## OBJECTIF 1
Recopiez mot pour mot le passage du texte sur le film « Jessie » qui va de « Pour le premier, sa » jusqu'à « vous dit !). ».
## OBJECTIF 2
Pour chaque affirmation, indiquez si elle concorde avec le texte sur le film « Jessie » par oui ou par non, puis citez à l'identique les mots du texte qui le montrent.
(a) Le titre original du film est « Gerald's Game ».
(b) Carla Gugino figure parmi les talents cités.
(c) Mike Flanagan a réalisé le premier « Ouija ».

## EXTRAIT DU TEXTE
· · ·

"Jessie" ("Gerald's Game" en VO) fait partie de ces projets qui partent avec une addition de talents déjà alléchante sur le papier : Mike Flanagan Stephen King Carla Gugino.
Pour le premier, sa filmographie tenant jusqu'à maintenant du sans-faute l'a propulsé comme un des nouveaux petits prodiges du cinéma de genre à suivre de très près (cet animal a même réussi à pondre une suite potable à "Ouija", un des teen-bidules horrifiques les plus insipides de ces dernières années, un génie en puissance qu'on vous dit !).

· · ·

## DONNÉES EXTRAITES
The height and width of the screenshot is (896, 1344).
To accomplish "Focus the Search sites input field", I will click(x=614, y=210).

· · ·

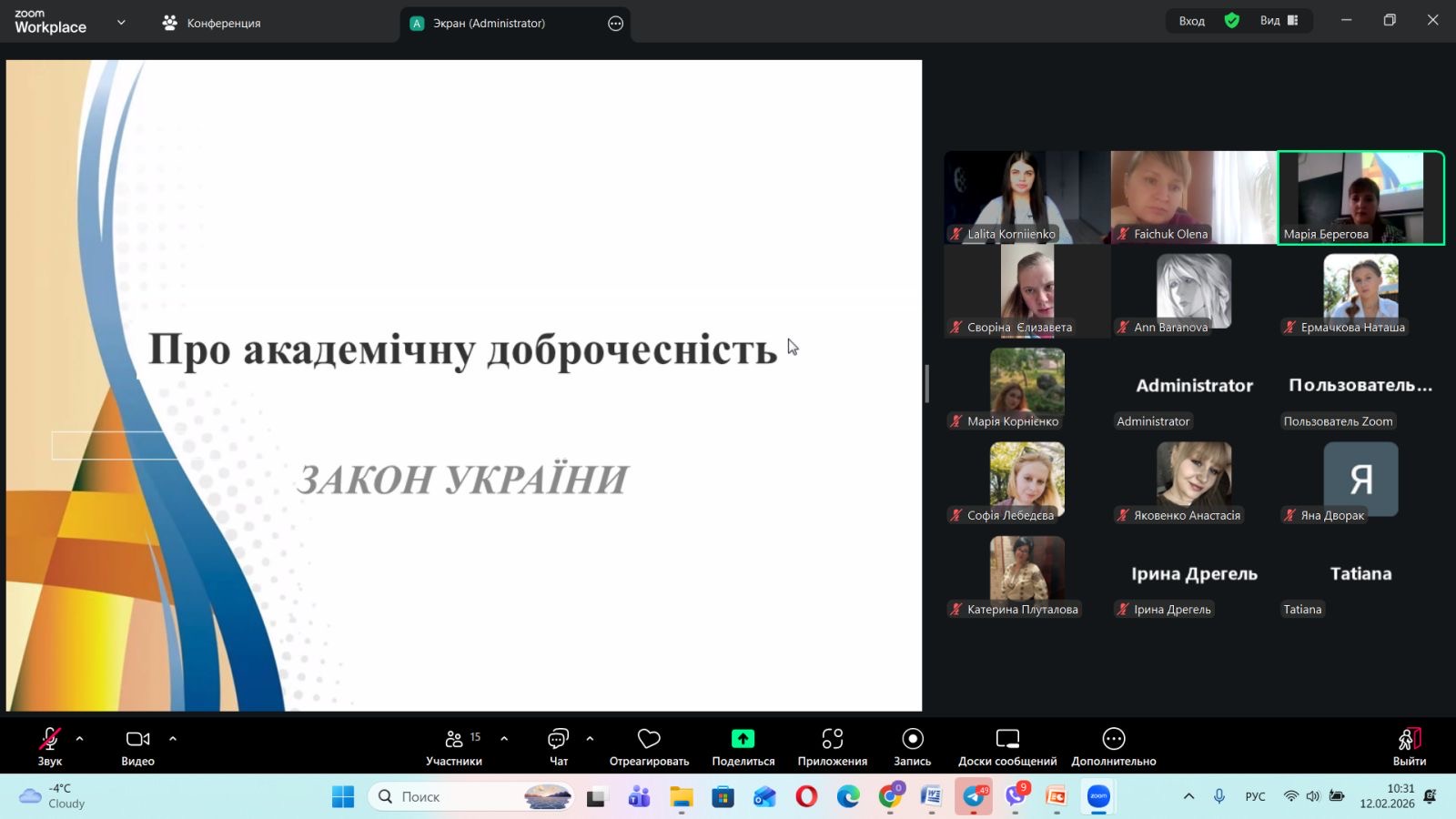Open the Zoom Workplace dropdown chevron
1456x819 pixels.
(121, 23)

· · ·

## RÉSULTAT 1
Pour le premier, sa filmographie tenant jusqu'à maintenant du sans-faute l'a propulsé comme un des nouveaux petits prodiges du cinéma de genre à suivre de très près (cet animal a même réussi à pondre une suite potable à "Ouija", un des teen-bidules horrifiques les plus insipides de ces dernières années, un génie en puissance qu'on vous dit !).

## RÉSULTAT 2
(a) Oui : « ("Gerald's Game" en VO) »
(b) Oui : « Mike Flanagan Stephen King Carla Gugino »
(c) Non : « cet animal a même réussi à pondre une suite potable à "Ouija" »